-------- Extracted material --------

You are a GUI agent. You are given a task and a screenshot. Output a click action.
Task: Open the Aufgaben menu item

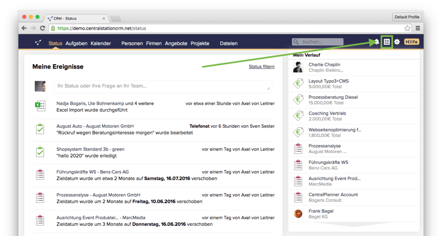coord(76,43)
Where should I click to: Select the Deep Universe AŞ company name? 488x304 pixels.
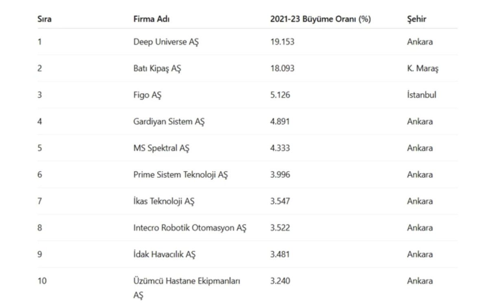click(x=166, y=42)
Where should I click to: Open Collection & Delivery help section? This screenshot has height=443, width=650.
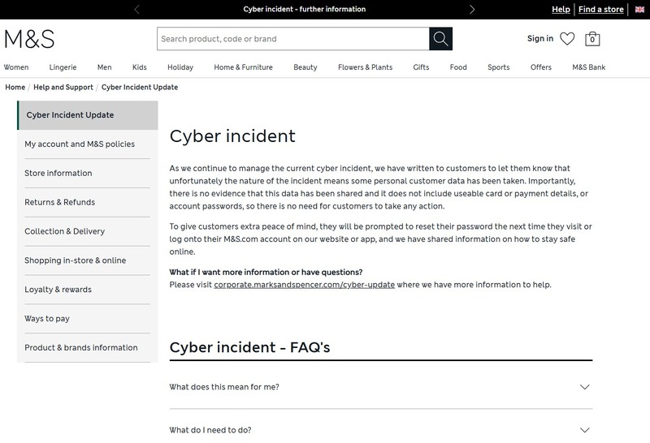click(65, 231)
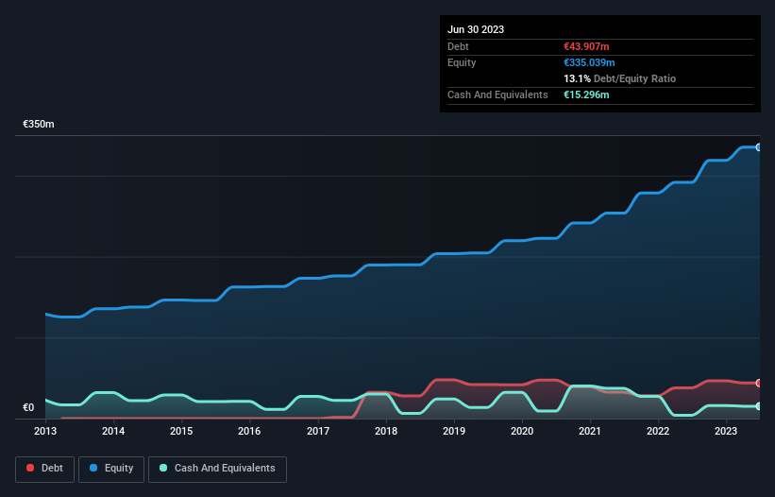Click the Jun 30 2023 tooltip date heading

pyautogui.click(x=476, y=29)
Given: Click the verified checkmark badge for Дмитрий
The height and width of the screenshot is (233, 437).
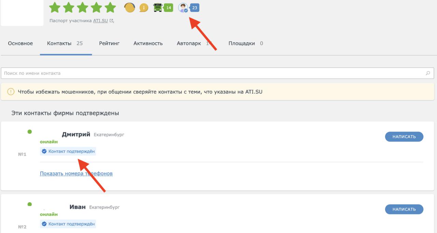Looking at the screenshot, I should 44,151.
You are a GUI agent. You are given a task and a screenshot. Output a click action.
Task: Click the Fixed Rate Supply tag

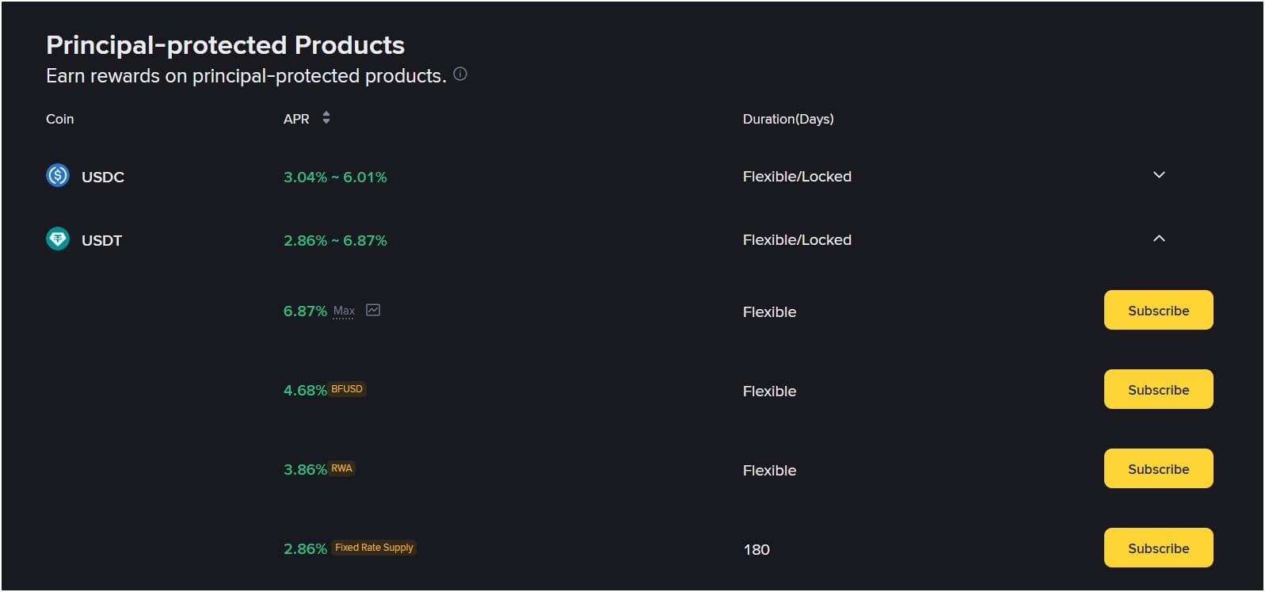373,547
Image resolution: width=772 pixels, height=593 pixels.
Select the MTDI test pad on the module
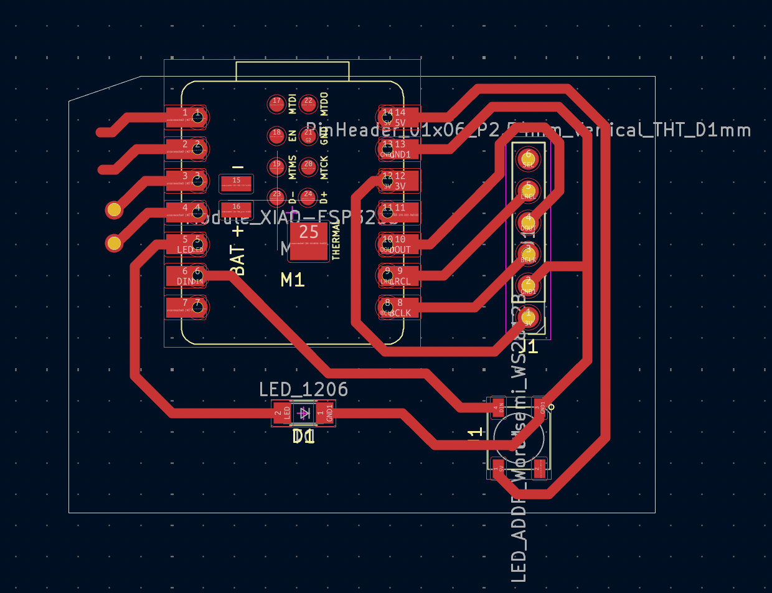(x=276, y=104)
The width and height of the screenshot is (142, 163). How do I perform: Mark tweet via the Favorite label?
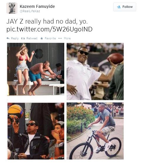click(50, 38)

--------

■ **Directions**
Every line of the data above should be returned exactly, with the pictures removed.

■ **Answer to this task**
You are a GUI agent. You are given a task and a screenshot. Output a click action.
Task: Open the Aufgaben menu item

coord(76,43)
Where should I click to: Select the Deep Universe AŞ company name? 488x304 pixels.
click(x=166, y=42)
Where should I click to: Open Collection & Delivery help section? This screenshot has height=443, width=650.
click(65, 231)
Click the Jun 30 2023 tooltip date heading

pyautogui.click(x=476, y=29)
Given: Click the verified checkmark badge for Дмитрий
The height and width of the screenshot is (233, 437).
Looking at the screenshot, I should 44,151.
You are a GUI agent. You are given a task and a screenshot. Output a click action.
Task: Click the Fixed Rate Supply tag

373,547
Image resolution: width=772 pixels, height=593 pixels.
Select the MTDI test pad on the module
(x=276, y=104)
The width and height of the screenshot is (142, 163). How do I perform: Mark tweet via the Favorite label?
click(50, 38)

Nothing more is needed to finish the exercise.